Coming in the midst of the heartening process of earnest efforts for peaceful co-existence between Pakistan and India, the anniversary of adoption of the historic Lahore Resolution, being celebrated today, should serve as a befitting occasion for an objective comprehension of the real aims and aspirations behind it. It was, primarily, aimed at resolving the internal political conflicts obstructing British India's progress towards independence. That was way back in 1940, that is, in the very thick of the last phase of a century-old struggle for liberation from the British yoke, when the transfer of power appeared to be imminent.
This, of course, has reference to the sharp differences between the Hindus and Muslims, on the scheme of things that was being worked out by the British government and the major political parties in the subcontinent. Under the banner of Congress, the Hindus, with an overwhelming numerical majority, were insisting on a dispensation based on Westminster parliamentary model, which would guarantee indisputable supremacy to them.
For quite a long period, Muslim politicians had also concurred with their idea of unqualified majority rule.
However, it was the bitter experience of ground realities after the formation of democratically elected governments in the provinces under the Government of India Act 1935, that awakened the Muslim masses, already economically and socially depressed, to the imminent ruin in a similar democratic dispensation for the whole of India.
The fruits of democracy had been largely denied to the Muslim minority in the Hindu dominated provinces. The entire population of undivided India needed uplift in a well-planned manner. The Muslims could not be excluded from it on principle. In fact, they deserved special attention, as they had suffered the most since the end of the Moghul rule and its replacement by the British. Their predicament extended to the whole spectrum of life, thereby reducing them, more or less, to the status of second class citizens.

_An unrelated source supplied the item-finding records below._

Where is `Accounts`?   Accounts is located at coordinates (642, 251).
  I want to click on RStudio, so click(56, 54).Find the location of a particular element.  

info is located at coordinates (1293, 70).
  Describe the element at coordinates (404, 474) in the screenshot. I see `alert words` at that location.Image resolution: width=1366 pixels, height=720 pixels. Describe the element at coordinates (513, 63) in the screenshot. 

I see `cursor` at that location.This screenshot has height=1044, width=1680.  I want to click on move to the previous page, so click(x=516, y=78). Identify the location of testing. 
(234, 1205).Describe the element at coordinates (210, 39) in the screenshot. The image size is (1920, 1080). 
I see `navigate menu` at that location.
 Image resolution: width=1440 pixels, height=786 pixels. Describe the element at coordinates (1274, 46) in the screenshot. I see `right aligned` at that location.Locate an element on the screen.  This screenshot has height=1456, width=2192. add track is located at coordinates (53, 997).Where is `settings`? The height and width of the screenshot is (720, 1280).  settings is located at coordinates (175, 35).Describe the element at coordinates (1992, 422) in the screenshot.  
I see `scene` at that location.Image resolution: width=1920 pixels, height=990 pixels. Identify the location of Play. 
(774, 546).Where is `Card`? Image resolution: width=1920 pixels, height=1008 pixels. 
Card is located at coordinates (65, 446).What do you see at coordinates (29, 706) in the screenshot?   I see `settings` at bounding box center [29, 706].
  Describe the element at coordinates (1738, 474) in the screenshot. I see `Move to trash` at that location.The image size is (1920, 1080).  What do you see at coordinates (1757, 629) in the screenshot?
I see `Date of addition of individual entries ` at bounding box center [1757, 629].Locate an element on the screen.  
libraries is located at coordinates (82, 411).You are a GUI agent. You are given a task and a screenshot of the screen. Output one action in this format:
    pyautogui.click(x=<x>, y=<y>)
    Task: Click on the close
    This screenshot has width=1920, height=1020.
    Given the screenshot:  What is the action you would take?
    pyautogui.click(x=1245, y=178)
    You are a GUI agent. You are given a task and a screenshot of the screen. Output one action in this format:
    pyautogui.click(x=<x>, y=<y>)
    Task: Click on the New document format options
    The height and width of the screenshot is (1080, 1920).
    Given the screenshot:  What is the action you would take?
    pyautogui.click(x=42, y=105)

Temperamentally, reluctant to adapt themselves to the changing situation, they were left reeling in backwardness, engulfed in poverty and ignorance. It will also be noted that Hindu revivalism, as projected by the ignominious contempt of low caste compatriots, had also a great deal to do with Muslim fears and frustration.
That their fears were not baseless was tragically evident in the communal riots, at times causing heavy loss of life and property in most of the Hindu-majority provinces.
The mutual distrust between the Hindus and Muslims naturally acquired political dimensions as the struggle for independence gained momentum in the 1940s. This is not to say that Hindus alone were responsible for the plight of the Muslim community. For, some of the degradation, which the Muslims as a group had to suffer, could be traced to the apathy of Muslim elite too.
Their indifference to the need of making fellow Muslims realise the challenges of the day and try to overcome them, was also to blame for the backwardness of the community. The same can be said about the apathy of religious scholars. All, this combined to create among Muslim masses a sense of utter deprivation and despair.
Translating in political terms, it inspired them to rally round the banner of Pakistan movement, under the leadership of the Father of the Nation, Quaid-e-Azam Mohammad Ali Jinnah. Let us resolve anew this day to work untiringly for moulding Pakistan into a truly enlightened modern state reflecting the dream and aspirations of its founding fathers.